[What is expected]
Your task is to output every record exactly as it is given.
Start of Exercise input
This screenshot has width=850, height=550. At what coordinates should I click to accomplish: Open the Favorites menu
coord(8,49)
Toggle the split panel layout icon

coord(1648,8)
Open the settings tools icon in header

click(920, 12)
End of Exercise input
[Result for this task]
This screenshot has width=850, height=550. At what coordinates should I click to accomplish: Open the Favorites menu
coord(8,49)
Toggle the split panel layout icon

coord(1648,8)
Open the settings tools icon in header

click(920, 12)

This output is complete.